In the article on impact investing below, how many fund managers have signed up to the Operating Principles for Impact Investing?

■ **EXCERPTED PASSAGE**
<<<<

By Ranajoy Basu

Impact finance heralds a new frontier for finance: one in which an investor’s drive for financial return is coupled with a key motivating factor (commonly referred to as the “double bottom line”) to generate and maximise a social impact. This innovative and growing market of bringing together public and private sector funding for targeted social interventions aligns with the scale of funding required to achieve the United Nations’ 2030 Agenda for Sustainable Development, which provides a common pathway for a better and more sustainable future by identifying seventeen global sustainable development goals (“SDGs”).

 

The International Finance Corporation, part of the World Bank Group‚ has created a new framework of nine principles to bring greater transparency‚ comparability and rigour to the impact finance market (the ‘Operating Principles for Impact Investing’). Sixty fund managers managing over $350 billion in assets have signed up to these principles. The Impact Investing Institute, an independent non-profit organisation (supported by the UK government) is also one example of a recently established taskforce which aims to accelerate the growth and improve the effectiveness of the impact investing market in the UK and globally.

There has also been an exponential growth of consumer and general public interest in impact investing. A clear message is being delivered‚ especially from millennials: corporates need to be more socially responsible. As a result‚ many forward-looking companies are responding positively to this consumer-led demand‚ with one example being the Beyond Meat post-initial public offering performance.

This article aims to explore the spectrum of impact investing, its various forms and structures‚ and the challenges as well as opportunities for investors who are looking to participate in this what is now truly emerging as a mainstream asset class.

 

What is “impact investing”?

Impact investing is “an approach used by investors to harness the power of their investment capital to actively contribute to improvements in people’s lives and the health of the environment.”1 What differentiates impact investing from other forms of investment is the positive social or environmental impact that the investor seeks to achieve, alongside its financial return. This includes both ‘finance first’ investing‚ which looks to achieve a social impact while generating competitive financial returns‚ and ‘impact first’ investing‚ which looks to achieve a social impact while accepting lower financial returns.

What differentiates impact investing from other forms of investment is the positive social or environmental impact that the investor seeks to achieve, alongside its financial return.

It is this duality in social and financial return, that sets apart impact finance from traditional finance structures at one end of the spectrum‚ that target competitive risk-adjusted financial returns with no expectation to enhance social value, and philanthropic funding at the other end, which addresses social impact with the expectation of full capital loss.

Within the impact finance space, however, exists a myriad of impact investing structures. This reflects both the lack of consistency in approach in impact investing and‚ perhaps more so‚ the level of innovation within the market space. Impact investing structures include, amongst others:

  1. Results-based financing instruments that enables investors to finance development or other social programmes for the achievement of specific target outcomes
  2. Green or environmental, social and corporate governance (“ESG”) bonds that are capital market issuances enabling investors to finance climate-related or other social projects backed by the issuer’s balance sheet
  3. Funds financing solutions that blend public‚ private and grant funding which can be leveraged to generate additional funds

Although more commonly associated with developing markets, some of the greatest innovation in impact investing structuring emanates from developed markets. The Royal Bank of Scotland’s recent bond issuance under its green‚ social and sustainability framework is the first by a British financial institution, which it said would boost lending to small firms in disadvantaged areas.

>>>>

■ **STORED DATA**
<<<<

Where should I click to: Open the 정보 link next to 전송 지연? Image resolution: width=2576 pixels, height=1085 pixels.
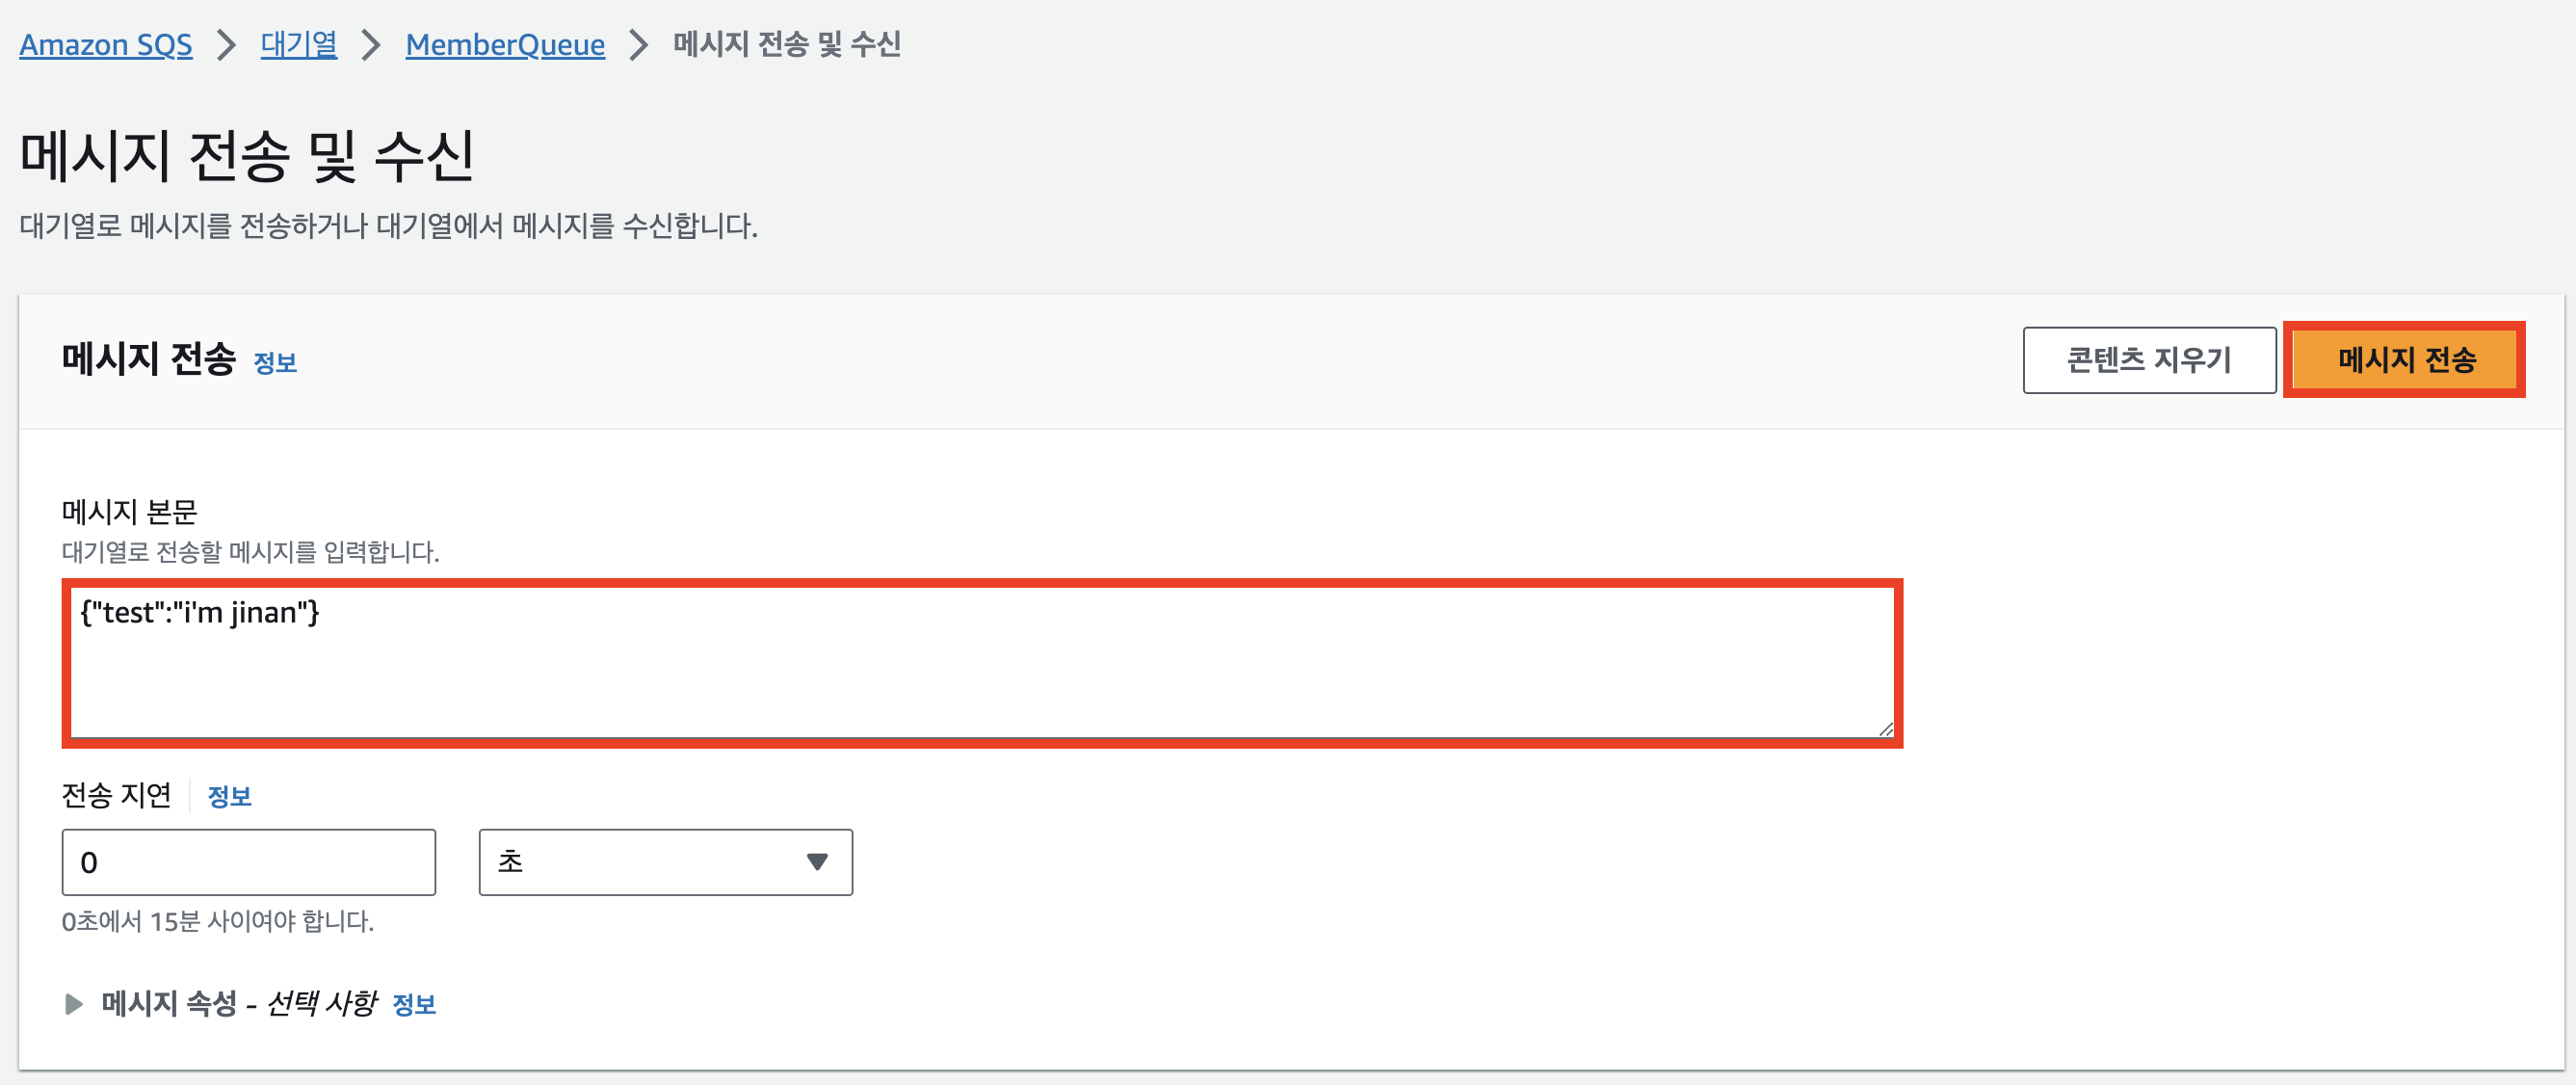pos(229,795)
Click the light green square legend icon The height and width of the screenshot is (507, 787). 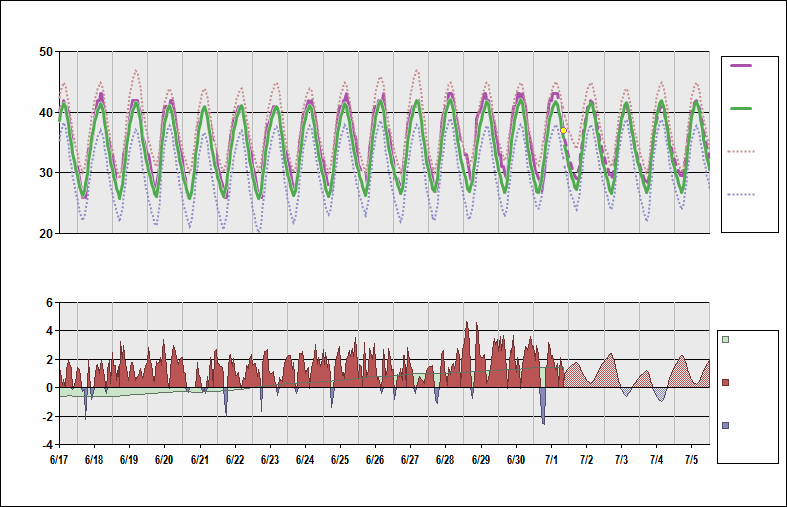(x=726, y=340)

>>>>

■ **OUTPUT**
Sixty fund managers, managing over $350 billion in assets, have signed up.